* Selected passage *
-.-.-

SOMETHING SMELLS
By: Marilyn M. Soliven
The afternoon of November, 2007, a group of women from neighboring subdivisions called for a meeting. This group of women on their own initiative tried to find answers to the recurring flood problem in their own areas. For months they inspected waterways, located clogged drainage and canals, investigated silted rivers meandering through the city. Their alarming discoveries when referred to the attention of the government officials were left unheeded.
Curious, I attended the women’s meeting. I was amazed at the number of people in the group who were affected like us by flooding. It was not only Mandalagan but Villa Valderrama, Bata, Robinson’s, Banago, Eroreco, Lacson St., and a good number of the city’s barangay marshlands. We diagnosed the flooding problem before us. In the meeting, it was explained our rivers were silted and had to be dredged. There was absolute need to clear waterways of garbage for a majority of the populace would dump refuse into the rivers. Obviously this requires the establishment of a recycling program. Informal dwellers with homes obstructing river flow and waterways, endangering lives and properties needed to be resettled and given priority. The idea was to take action for the city problem is surmountable. What we hope for are elected officials willing to commit to the city’s cause. All of us have a role to play. No one should bear this burden alone. We all have the right to make demands on them.
In the course of that one meeting, a consensus was reached. If we had any chance of shaking City Hall, and be heard, we had to aggressively invite more members. Now you know why I joined the storming of the Bastille. That day everyone wore black. It was a cloudless afternoon. People who wanted to join the motorcade met at the Capitol lagoon. Over two hundred vehicles paraded around the city in protest, passing through Banago, then around the downtown area and finally City Hall where the “Manifesto” was handed to the city mayor and council. There had to be a second revolution.
The group is named BAHA, The Anti-Baha Alliance. I say revolution because we are on the verge of an extraordinary and exciting change for this city. It is a future you and I may not have dreamt of. A shift is taking place across the earth. Our old thinking must change as well. Start small and remake our city. Change it for a better living and not be the effect to self-annihilation. I know we should not aim to be too perfect, just as it is hard to tell if rain will fall a week from today by staring at blue skies. How submerged Mandalagan would be 15 years from today when voices remain unheard?

-.-.-

* Supplied information *
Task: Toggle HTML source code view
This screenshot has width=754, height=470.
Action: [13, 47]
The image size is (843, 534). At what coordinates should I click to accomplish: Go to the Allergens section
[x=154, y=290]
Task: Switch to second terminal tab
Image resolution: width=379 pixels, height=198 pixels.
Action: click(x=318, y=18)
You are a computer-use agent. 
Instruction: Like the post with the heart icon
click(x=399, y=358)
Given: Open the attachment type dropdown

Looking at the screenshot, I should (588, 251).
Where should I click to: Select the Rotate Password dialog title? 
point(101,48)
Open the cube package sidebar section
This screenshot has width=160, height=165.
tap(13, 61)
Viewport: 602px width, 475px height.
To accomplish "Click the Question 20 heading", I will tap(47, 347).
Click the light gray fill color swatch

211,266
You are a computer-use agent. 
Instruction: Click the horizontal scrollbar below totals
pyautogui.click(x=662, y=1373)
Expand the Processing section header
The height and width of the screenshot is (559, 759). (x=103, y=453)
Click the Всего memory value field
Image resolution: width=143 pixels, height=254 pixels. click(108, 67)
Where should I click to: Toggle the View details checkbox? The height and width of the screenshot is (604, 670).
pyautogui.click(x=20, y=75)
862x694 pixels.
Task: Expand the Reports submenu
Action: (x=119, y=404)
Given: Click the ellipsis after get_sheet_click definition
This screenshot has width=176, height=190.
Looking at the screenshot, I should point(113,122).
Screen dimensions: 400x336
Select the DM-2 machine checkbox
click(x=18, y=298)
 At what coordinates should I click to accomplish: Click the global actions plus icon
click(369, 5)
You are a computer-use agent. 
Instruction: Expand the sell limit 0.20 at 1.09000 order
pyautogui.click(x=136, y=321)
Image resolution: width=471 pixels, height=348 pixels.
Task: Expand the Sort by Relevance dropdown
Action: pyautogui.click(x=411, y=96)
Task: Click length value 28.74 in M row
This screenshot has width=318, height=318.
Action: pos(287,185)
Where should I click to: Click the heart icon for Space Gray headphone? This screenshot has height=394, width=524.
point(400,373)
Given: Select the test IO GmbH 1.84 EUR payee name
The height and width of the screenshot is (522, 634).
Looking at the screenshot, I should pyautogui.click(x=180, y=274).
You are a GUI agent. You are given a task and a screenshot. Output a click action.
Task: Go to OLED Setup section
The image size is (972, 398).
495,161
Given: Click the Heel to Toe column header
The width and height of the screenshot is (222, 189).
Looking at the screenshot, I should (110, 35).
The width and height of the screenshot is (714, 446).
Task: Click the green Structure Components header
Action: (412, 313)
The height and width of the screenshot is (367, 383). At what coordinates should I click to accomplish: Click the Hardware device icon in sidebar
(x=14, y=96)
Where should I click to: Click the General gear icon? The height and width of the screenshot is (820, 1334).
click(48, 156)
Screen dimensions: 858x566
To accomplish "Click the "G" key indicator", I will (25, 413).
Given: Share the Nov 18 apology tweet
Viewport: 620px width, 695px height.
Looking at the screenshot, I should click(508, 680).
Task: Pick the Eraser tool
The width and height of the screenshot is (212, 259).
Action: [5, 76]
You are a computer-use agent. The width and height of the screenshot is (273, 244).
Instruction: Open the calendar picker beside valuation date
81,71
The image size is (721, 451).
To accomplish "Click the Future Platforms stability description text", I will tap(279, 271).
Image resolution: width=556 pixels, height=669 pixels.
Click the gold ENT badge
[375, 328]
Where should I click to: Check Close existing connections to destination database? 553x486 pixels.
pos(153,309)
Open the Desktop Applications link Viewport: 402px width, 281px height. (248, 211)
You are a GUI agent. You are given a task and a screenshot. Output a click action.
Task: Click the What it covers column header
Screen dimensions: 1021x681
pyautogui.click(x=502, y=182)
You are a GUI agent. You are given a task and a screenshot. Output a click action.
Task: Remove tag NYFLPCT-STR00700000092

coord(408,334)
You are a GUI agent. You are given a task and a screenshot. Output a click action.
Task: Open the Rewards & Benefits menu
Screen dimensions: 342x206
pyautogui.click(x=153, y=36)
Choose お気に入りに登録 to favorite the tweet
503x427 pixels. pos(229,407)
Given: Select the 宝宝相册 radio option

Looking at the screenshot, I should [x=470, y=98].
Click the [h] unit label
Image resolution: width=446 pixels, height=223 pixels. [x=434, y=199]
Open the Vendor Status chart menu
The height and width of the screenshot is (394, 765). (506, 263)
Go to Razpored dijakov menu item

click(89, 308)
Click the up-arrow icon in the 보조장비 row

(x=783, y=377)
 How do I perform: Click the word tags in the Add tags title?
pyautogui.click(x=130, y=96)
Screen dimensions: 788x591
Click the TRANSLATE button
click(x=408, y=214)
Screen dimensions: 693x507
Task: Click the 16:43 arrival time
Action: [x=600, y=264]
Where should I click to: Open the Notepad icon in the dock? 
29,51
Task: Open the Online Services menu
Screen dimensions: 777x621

-.-.-

Answer these questions about the text on the flooding protest, one per line:
1. In what month and year did the women from neighboring subdivisions call for a meeting?
2. Where did the people who wanted to join the motorcade meet?
3. What is the group named?

1. November 2007
2. At the Capitol lagoon
3. BAHA, The Anti-Baha Alliance